New regulations will reduce some forms of outsourcing in the NHS, but there are significant gaps which a UNISON campaign is aiming to fix.

A reduction in the competitive tendering for NHS contracts is expected to follow the introduction of the new procurement regulations –  the Provider Selection Regime (PSR) which came into force in January 2024. 

Not covered by the new rules though are contracts for facilities, such as catering, cleaning, administration, and IT. 

The risk of further contracting out in NHS remains while existing outsourcing contracts keep some of the lowest-paid workers tied to poor rates of pay, earningless than those whose jobs are in-house”

This is one of the stated reasons Unison’s campaign – Bringing Services Home, launched last July – is focused on preventing outsourcing and bringing services that are currently outsourced back in-house. 

It can take time, but in the case of the workers outsourced to Serco at Barts NHS Trust, where it was only around a year from the point at which local union officials found out about the break clause in the contract, sparking a campaign, mobilising members on the issue and pushing for negotiations with the trust and resulting in an eventual transfer of staff back into the NHS.

The advantages for the staff of being bought under the NHS umbrella include improvements in their pay and employment conditions – sometimes quite dramatically and include access to the attractive NHS pension scheme.

Transfers in-house also address long-standing unfairness and inequality. Very often workers in out-sourced sectors, such as cleaning and catering, are women, from minority ethnic groups, or migrants, groups that historically have been treated poorly by companies and have had little power to fight back and demand better pay and conditions. 

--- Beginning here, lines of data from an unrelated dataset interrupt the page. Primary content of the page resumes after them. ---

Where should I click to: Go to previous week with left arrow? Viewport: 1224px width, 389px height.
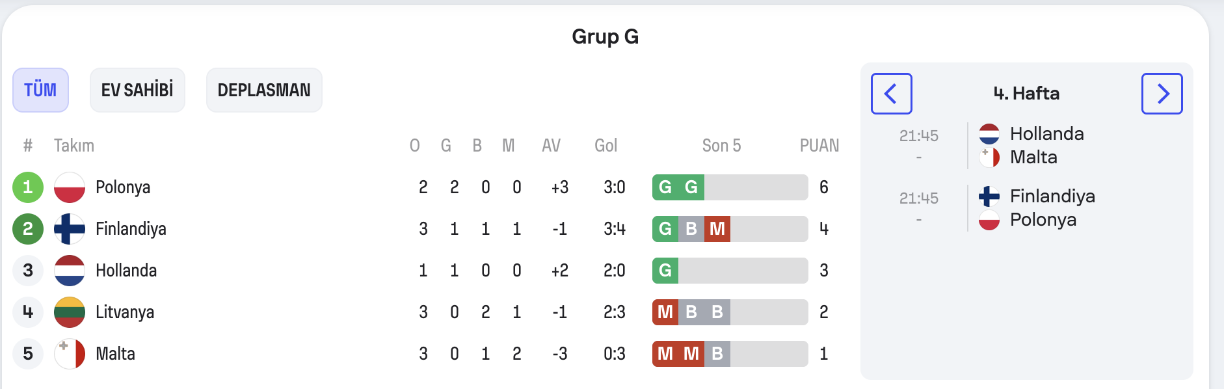[x=891, y=94]
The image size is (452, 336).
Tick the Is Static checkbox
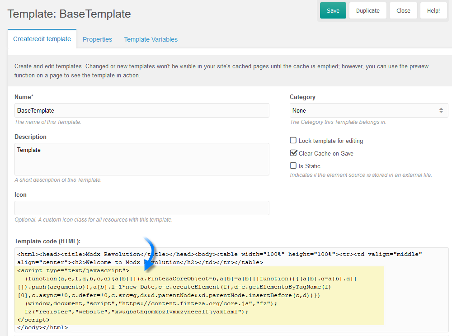[293, 166]
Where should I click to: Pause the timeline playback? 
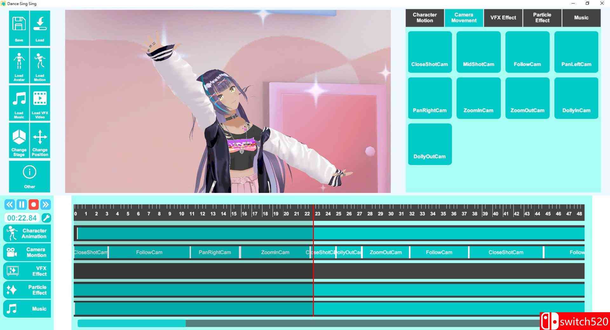[x=22, y=205]
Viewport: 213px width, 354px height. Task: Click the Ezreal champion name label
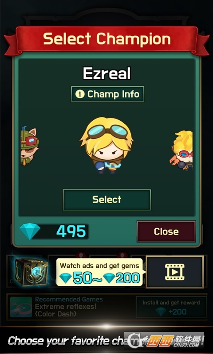107,73
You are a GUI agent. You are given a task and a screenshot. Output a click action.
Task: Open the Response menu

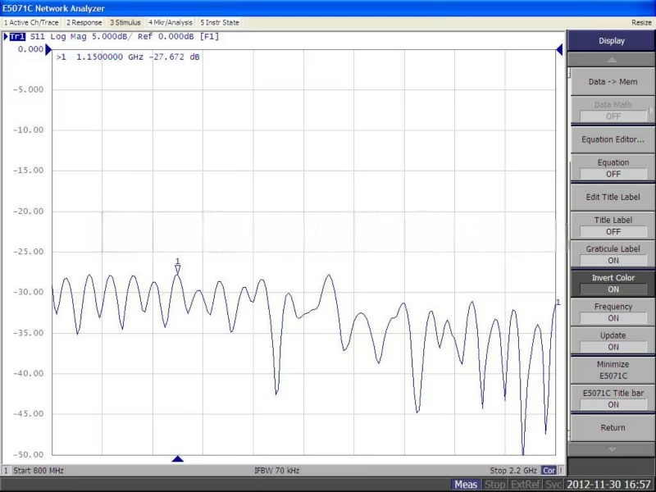point(84,22)
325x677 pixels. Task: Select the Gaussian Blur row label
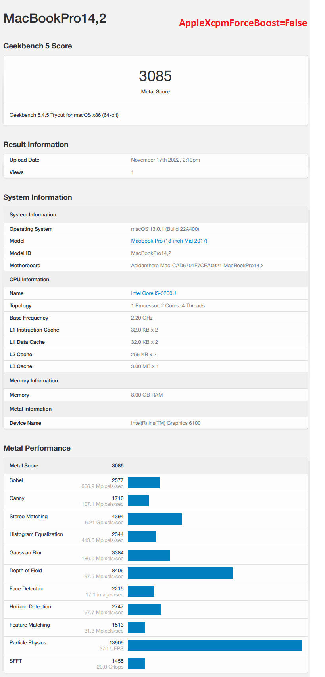[26, 553]
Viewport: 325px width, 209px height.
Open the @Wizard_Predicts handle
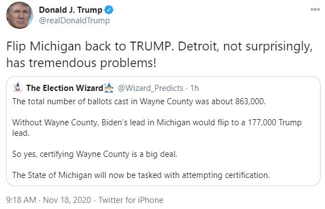pos(151,88)
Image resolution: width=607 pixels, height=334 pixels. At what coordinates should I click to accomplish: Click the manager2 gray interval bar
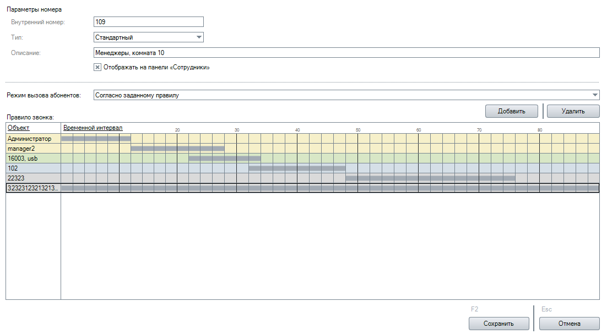point(177,149)
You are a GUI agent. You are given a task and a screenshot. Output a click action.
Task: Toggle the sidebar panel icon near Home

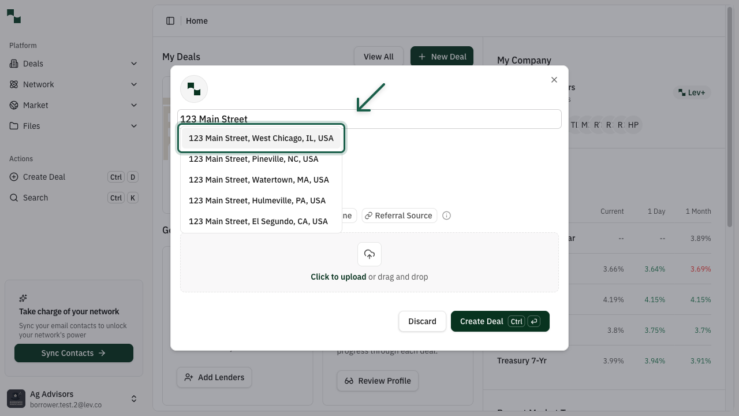click(x=170, y=20)
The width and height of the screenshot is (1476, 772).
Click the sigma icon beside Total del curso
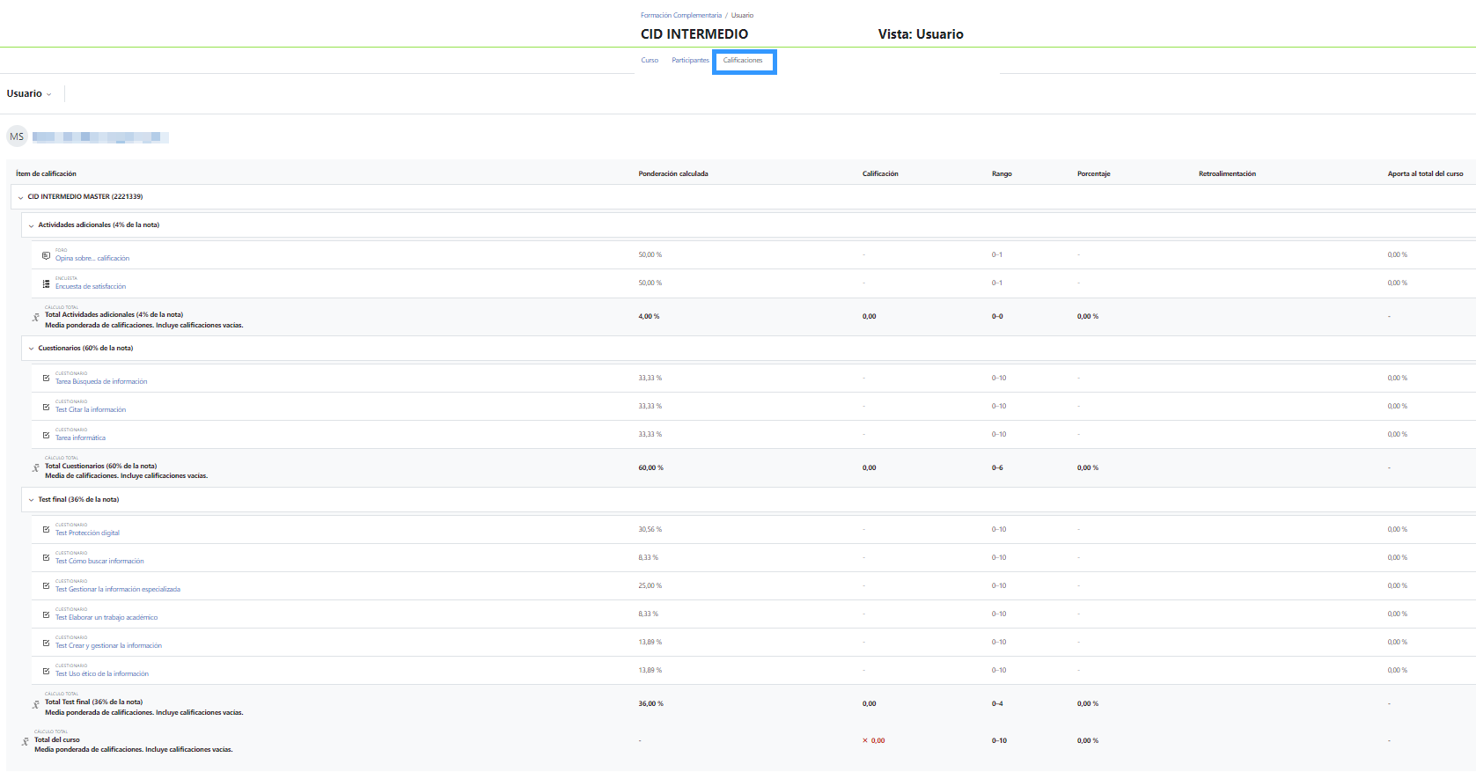pos(25,741)
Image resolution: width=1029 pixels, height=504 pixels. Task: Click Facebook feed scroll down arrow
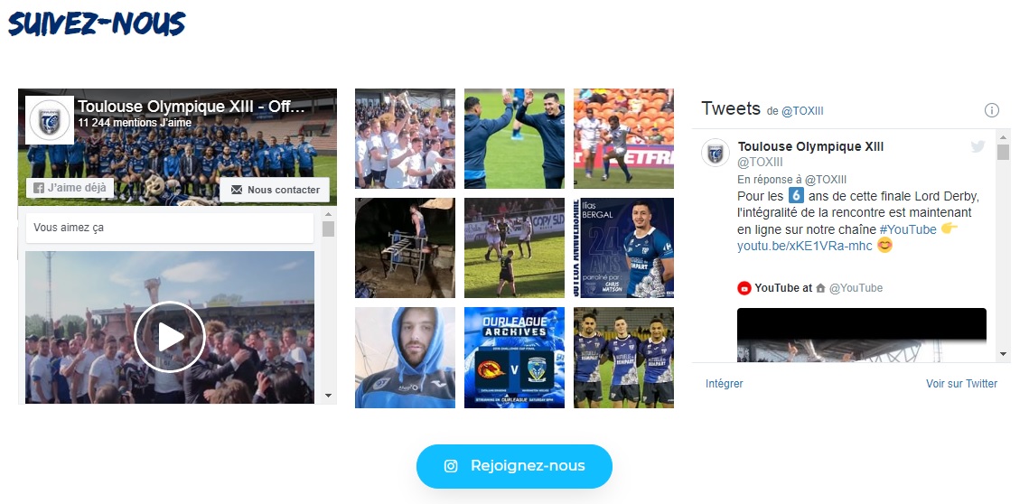point(328,396)
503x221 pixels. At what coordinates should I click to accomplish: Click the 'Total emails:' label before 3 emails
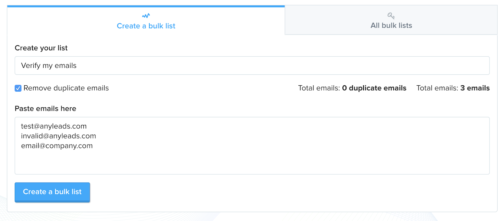pos(437,88)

The benefits are felt more widely too. Accountability helps to control standards and staff become an integrated part of the NHS team, more able to respond to the changing needs of service users. In the public sector, funding remains an issue, but gone is the need to generate profits which has often compromised the service provided by outsourcing firms.

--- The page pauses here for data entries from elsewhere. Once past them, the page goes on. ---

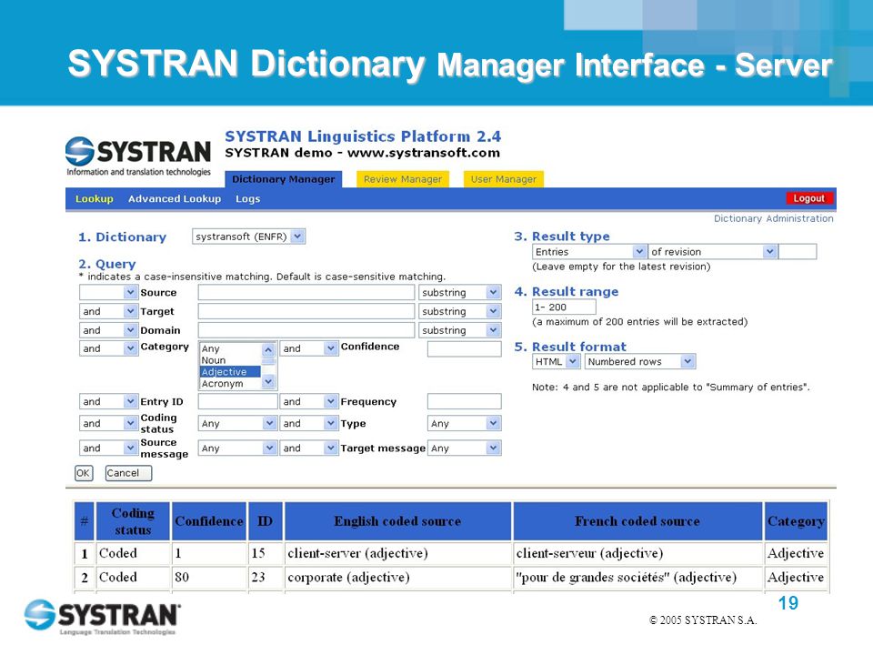Click the SYSTRAN logo at top left
This screenshot has height=655, width=873.
coord(138,156)
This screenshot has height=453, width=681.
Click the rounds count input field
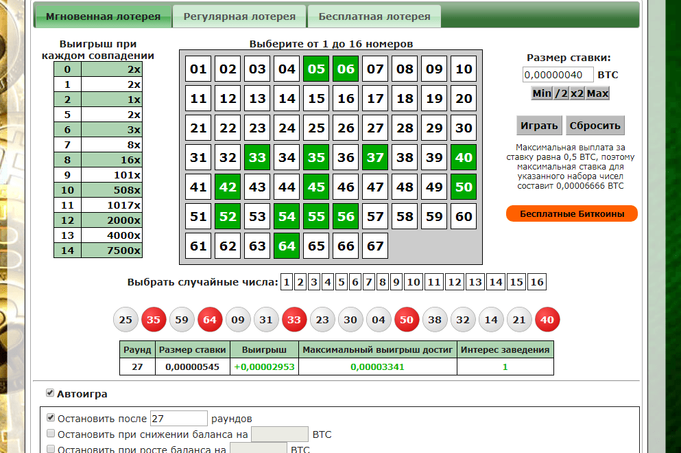[x=178, y=419]
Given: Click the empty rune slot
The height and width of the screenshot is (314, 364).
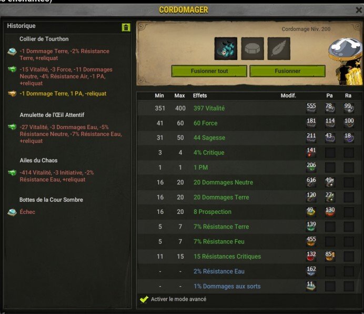Looking at the screenshot, I should point(252,48).
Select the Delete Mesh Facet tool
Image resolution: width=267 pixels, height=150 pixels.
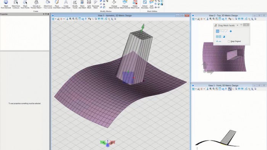click(x=135, y=4)
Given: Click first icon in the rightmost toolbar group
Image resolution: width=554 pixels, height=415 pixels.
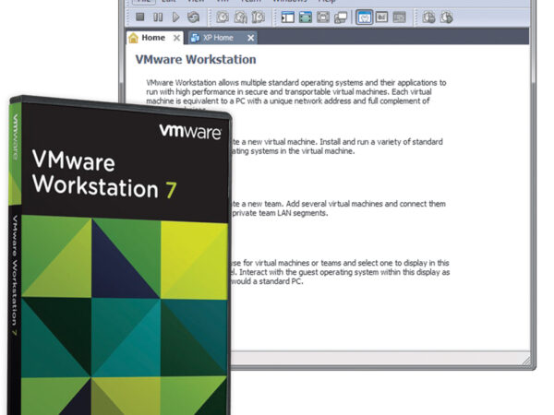Looking at the screenshot, I should click(x=428, y=17).
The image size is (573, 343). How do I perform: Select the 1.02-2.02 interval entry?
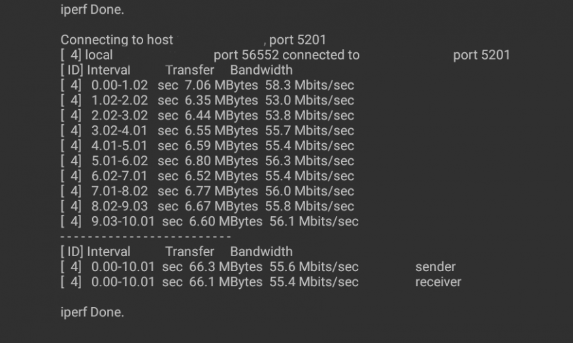pyautogui.click(x=120, y=100)
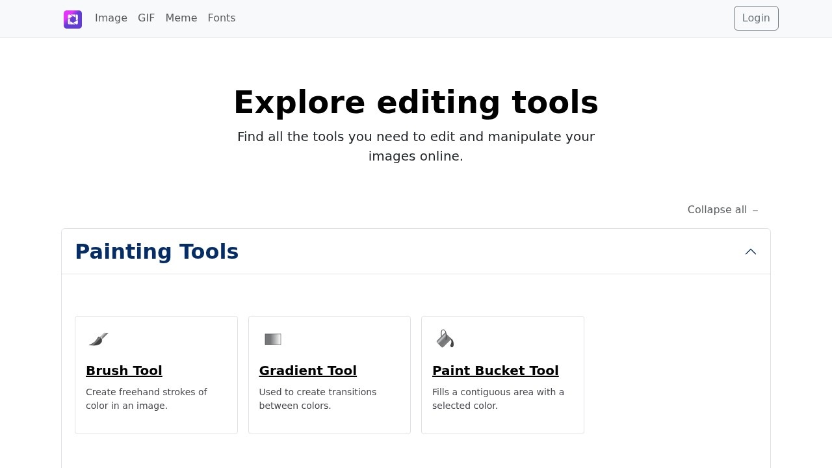This screenshot has width=832, height=468.
Task: Click the site logo icon
Action: pos(73,19)
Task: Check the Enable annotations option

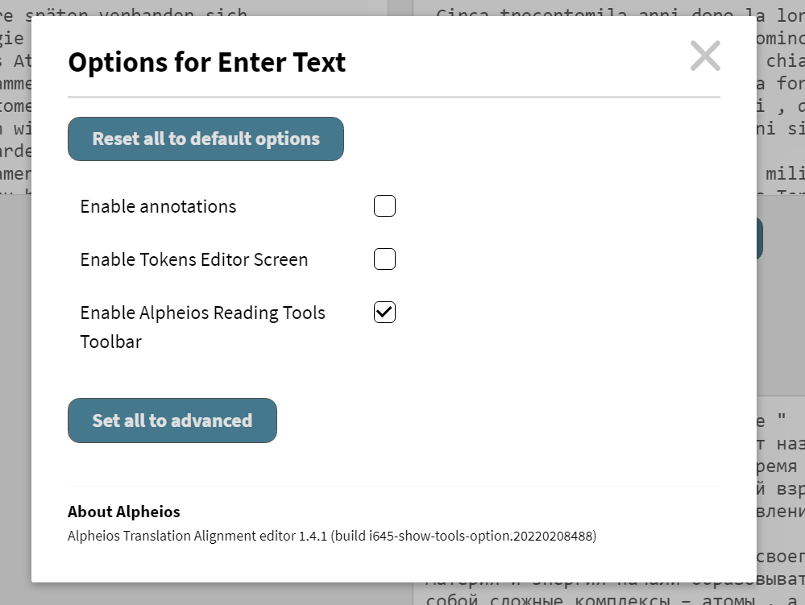Action: point(384,205)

Policymakers have been slow to respond to the evidence of the damage  A 2017 study of 126 NHS trusts – “Outsourcing cleaning services increases MRSA incidence”, provided shocking proof that outsourcing undermined the public interest and cost lives. 

In some parts of the NHS unions will be pushing at a door that is at least ajar. The Chief Executive of Epsom and St Helier University Hospitals Trust recognised the issues outsourcing was having on lower-paid ethnic minority workers: “Some 40 per cent of our cleaning, catering and portering staff are from Black, Asian and minority ethnic: communities already hit particularly hard by COVID-19. This is absolutely the right time to welcome these teams back to the NHS family, with all of the benefits that brings.”

Campaigns to take services back in-house often need political support to succeed, however, particularly in local councils. A case in point is Barnet Council, which as a Conservative-controlled council outsourced vast sections of its services back in 2012 to Capita. Despite the contract being mired by a multi-million-pound fraud and being vastly over budget, it was not until the takeover of the council by Labour in 2022 that the move for services back in-house could begin with 330 workers moving back in April 2023.

Support is now also needed on a national level to end the culture of outsourcing and privatisation of services. Is the Labour Party willing to support making public services publicly owned again? Last June Lisa Nandy speaking at a Unison event said Labour was ‘inspired’ by Unison’s work on insourcing, bringing services back into local authority control. Whether being inspired translates into serious action if they gain power is another thing.